Start of Available records

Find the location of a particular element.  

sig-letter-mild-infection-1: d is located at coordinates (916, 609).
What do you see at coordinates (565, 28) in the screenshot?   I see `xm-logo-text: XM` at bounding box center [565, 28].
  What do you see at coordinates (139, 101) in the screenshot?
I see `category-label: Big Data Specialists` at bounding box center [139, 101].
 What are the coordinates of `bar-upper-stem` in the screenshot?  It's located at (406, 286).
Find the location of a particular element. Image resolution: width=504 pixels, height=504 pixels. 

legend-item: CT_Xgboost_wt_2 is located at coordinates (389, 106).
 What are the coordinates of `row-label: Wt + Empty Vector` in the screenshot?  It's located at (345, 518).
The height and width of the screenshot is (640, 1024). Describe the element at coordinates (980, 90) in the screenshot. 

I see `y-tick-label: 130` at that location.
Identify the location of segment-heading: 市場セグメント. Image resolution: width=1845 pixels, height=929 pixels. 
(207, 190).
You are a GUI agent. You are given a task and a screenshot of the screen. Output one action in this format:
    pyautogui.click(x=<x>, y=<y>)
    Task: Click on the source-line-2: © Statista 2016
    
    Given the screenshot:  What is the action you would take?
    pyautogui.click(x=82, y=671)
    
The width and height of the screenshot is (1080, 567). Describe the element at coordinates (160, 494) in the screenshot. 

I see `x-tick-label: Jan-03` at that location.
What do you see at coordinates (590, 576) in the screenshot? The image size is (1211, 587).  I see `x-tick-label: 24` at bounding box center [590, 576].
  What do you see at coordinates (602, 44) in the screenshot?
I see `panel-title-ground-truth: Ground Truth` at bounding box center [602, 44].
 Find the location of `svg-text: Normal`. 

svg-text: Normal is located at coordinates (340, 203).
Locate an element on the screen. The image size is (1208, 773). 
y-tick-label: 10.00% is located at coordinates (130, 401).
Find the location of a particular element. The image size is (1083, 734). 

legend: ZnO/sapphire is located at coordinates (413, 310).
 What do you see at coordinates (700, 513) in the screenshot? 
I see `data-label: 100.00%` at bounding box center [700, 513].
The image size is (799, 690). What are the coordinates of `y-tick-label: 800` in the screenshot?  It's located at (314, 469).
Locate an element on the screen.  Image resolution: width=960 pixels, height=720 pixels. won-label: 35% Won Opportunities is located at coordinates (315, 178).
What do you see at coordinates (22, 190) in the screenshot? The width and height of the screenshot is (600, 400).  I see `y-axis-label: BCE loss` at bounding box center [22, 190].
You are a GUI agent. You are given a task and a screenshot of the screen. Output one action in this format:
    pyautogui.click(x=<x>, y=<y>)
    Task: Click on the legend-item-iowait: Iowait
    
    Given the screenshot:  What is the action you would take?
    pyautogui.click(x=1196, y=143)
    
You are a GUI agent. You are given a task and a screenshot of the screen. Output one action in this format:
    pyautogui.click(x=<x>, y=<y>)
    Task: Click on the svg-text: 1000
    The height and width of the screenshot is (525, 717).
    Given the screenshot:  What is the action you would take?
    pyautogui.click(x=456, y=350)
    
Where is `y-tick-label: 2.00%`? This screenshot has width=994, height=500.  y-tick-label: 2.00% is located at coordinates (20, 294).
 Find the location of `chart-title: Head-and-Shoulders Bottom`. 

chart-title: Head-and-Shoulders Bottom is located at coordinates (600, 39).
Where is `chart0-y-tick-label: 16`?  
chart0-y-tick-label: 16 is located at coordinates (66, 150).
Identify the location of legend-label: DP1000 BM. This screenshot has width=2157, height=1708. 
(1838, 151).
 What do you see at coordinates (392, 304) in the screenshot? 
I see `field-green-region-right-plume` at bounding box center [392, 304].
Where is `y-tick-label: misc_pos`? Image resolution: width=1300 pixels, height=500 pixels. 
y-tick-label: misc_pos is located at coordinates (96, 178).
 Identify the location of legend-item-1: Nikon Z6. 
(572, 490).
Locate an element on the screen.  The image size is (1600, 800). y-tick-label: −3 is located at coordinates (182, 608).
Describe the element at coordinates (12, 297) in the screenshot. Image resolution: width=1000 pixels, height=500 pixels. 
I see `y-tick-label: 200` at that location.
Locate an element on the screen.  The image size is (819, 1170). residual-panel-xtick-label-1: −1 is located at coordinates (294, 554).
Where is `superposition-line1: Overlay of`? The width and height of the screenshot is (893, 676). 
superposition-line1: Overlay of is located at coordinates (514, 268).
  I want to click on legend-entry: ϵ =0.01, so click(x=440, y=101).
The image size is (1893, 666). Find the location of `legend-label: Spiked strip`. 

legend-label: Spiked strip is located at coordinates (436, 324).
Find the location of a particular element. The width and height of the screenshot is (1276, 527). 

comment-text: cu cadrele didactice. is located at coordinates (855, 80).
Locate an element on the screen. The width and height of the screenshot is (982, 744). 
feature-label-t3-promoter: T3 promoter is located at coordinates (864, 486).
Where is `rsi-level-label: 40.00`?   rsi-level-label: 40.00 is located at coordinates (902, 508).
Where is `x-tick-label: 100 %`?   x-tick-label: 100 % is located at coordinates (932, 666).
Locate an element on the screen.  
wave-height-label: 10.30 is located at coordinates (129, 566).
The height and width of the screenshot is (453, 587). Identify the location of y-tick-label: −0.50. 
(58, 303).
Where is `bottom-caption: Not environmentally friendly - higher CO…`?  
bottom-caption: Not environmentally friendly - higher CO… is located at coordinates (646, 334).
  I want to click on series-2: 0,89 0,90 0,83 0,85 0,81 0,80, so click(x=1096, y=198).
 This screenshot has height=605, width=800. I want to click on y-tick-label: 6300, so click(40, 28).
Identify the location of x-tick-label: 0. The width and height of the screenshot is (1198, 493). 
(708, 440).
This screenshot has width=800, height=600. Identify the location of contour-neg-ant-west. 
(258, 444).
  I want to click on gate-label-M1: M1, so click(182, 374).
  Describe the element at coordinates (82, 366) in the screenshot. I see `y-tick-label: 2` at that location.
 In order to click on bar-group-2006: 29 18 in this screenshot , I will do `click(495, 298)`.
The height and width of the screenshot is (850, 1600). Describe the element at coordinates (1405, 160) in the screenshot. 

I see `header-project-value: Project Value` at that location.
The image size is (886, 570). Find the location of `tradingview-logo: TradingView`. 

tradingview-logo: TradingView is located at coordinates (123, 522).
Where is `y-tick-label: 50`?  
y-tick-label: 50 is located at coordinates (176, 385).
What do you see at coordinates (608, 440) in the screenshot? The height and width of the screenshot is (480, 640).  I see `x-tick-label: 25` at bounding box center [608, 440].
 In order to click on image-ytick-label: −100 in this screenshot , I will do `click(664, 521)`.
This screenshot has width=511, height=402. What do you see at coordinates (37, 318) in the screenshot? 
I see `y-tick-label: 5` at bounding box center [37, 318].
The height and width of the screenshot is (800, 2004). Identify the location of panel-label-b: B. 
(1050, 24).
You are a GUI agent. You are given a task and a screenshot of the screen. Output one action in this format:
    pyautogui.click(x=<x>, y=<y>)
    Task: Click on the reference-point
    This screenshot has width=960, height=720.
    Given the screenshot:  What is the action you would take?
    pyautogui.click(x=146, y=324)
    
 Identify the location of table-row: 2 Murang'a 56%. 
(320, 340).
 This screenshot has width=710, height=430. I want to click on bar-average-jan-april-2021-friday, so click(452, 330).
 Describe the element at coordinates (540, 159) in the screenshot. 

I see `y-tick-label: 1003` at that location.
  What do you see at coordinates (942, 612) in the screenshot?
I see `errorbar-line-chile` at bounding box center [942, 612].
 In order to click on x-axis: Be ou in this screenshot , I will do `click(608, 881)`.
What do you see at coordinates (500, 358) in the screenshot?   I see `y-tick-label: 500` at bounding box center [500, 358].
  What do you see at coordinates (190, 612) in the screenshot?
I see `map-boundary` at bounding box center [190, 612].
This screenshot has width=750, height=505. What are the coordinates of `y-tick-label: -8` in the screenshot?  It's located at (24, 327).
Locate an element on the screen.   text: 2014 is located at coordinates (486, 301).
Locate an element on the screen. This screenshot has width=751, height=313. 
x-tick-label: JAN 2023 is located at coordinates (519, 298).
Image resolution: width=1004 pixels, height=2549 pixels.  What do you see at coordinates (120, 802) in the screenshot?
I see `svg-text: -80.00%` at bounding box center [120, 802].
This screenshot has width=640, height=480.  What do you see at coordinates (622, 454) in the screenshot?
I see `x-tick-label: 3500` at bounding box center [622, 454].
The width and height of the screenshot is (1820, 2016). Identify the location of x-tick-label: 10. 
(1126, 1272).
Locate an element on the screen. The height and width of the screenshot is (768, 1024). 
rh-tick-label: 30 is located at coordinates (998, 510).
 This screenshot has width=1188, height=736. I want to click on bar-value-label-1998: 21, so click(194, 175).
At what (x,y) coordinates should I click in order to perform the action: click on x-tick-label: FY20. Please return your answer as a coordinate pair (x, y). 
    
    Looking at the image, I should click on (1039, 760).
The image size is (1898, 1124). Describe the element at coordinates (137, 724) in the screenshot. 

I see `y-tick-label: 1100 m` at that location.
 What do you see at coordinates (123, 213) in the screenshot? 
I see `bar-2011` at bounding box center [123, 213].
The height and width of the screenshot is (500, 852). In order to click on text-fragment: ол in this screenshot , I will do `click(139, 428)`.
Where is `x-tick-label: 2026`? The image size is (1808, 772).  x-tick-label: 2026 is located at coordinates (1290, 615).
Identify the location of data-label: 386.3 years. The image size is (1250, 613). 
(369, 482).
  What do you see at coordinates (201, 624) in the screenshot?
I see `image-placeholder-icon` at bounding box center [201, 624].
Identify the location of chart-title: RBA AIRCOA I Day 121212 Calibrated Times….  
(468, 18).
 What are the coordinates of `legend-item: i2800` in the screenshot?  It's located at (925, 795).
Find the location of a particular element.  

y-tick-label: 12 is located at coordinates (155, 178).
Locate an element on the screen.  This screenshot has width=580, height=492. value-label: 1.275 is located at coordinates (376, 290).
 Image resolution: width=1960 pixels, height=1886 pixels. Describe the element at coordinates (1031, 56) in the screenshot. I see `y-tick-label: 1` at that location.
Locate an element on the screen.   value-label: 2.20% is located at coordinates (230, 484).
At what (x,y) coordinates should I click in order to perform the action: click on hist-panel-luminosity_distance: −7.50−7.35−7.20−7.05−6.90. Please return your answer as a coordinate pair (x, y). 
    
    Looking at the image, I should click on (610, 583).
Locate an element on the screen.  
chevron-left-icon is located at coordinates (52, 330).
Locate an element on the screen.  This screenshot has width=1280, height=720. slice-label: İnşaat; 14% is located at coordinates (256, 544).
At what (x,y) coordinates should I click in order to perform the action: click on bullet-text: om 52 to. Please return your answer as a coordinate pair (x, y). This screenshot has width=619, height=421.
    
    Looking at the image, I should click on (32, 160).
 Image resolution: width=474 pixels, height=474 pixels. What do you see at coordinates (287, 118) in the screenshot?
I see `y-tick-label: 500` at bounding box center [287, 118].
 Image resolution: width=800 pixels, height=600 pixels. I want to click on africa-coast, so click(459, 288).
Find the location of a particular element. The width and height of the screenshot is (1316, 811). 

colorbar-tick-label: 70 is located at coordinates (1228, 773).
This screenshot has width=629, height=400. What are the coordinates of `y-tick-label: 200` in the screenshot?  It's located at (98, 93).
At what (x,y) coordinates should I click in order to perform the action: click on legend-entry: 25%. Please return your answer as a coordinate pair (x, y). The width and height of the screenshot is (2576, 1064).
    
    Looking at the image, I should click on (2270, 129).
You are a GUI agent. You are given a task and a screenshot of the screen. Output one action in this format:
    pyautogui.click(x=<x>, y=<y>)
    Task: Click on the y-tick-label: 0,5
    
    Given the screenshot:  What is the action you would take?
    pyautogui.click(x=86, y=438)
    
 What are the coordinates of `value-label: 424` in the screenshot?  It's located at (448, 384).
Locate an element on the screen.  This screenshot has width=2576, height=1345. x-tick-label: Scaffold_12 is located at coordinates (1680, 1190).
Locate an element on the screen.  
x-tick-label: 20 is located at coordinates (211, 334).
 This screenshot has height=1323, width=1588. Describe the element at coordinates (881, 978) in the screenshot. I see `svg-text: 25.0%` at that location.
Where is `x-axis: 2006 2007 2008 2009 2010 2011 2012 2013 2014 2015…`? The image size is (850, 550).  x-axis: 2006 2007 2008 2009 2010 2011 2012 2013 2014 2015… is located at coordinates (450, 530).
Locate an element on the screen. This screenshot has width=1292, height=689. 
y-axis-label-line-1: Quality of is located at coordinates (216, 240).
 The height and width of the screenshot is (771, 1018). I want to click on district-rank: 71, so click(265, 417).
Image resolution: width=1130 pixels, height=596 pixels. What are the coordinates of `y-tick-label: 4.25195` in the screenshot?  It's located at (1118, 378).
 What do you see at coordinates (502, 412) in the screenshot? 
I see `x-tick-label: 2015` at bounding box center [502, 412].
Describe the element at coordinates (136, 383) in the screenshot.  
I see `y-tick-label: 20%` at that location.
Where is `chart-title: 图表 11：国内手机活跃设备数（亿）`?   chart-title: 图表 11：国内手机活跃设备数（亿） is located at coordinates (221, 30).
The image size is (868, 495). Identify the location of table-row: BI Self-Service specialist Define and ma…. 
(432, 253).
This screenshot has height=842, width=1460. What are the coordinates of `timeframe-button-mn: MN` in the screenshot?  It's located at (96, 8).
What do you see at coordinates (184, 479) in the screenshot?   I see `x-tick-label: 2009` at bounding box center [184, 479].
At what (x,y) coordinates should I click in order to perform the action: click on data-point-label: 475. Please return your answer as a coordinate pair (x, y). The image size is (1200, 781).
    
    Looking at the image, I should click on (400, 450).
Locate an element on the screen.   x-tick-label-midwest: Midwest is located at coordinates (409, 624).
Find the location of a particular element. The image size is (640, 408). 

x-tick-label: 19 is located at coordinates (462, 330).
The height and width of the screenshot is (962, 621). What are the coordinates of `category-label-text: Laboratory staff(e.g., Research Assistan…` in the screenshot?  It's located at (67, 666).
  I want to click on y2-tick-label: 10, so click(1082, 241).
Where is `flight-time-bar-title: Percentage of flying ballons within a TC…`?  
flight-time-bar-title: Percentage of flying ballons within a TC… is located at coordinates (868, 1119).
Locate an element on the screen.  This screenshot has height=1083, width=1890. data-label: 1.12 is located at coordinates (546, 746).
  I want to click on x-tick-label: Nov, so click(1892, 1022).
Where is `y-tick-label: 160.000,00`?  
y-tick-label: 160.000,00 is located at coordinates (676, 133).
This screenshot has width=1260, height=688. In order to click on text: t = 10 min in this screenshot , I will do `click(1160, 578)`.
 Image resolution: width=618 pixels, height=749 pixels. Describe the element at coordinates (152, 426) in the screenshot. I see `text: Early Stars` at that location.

End of Available records

● Task goal
Copy verbatim the stretch of the material above from the line containing "This screenshot has width=640, height=480." through the line containing "This screenshot has width=1188, height=736.", including both of those lines.

● Written reply
This screenshot has width=640, height=480.  What do you see at coordinates (622, 454) in the screenshot?
I see `x-tick-label: 3500` at bounding box center [622, 454].
The width and height of the screenshot is (1820, 2016). Identify the location of x-tick-label: 10. 
(1126, 1272).
Locate an element on the screen. The height and width of the screenshot is (768, 1024). 
rh-tick-label: 30 is located at coordinates (998, 510).
 This screenshot has width=1188, height=736. I want to click on bar-value-label-1998: 21, so click(194, 175).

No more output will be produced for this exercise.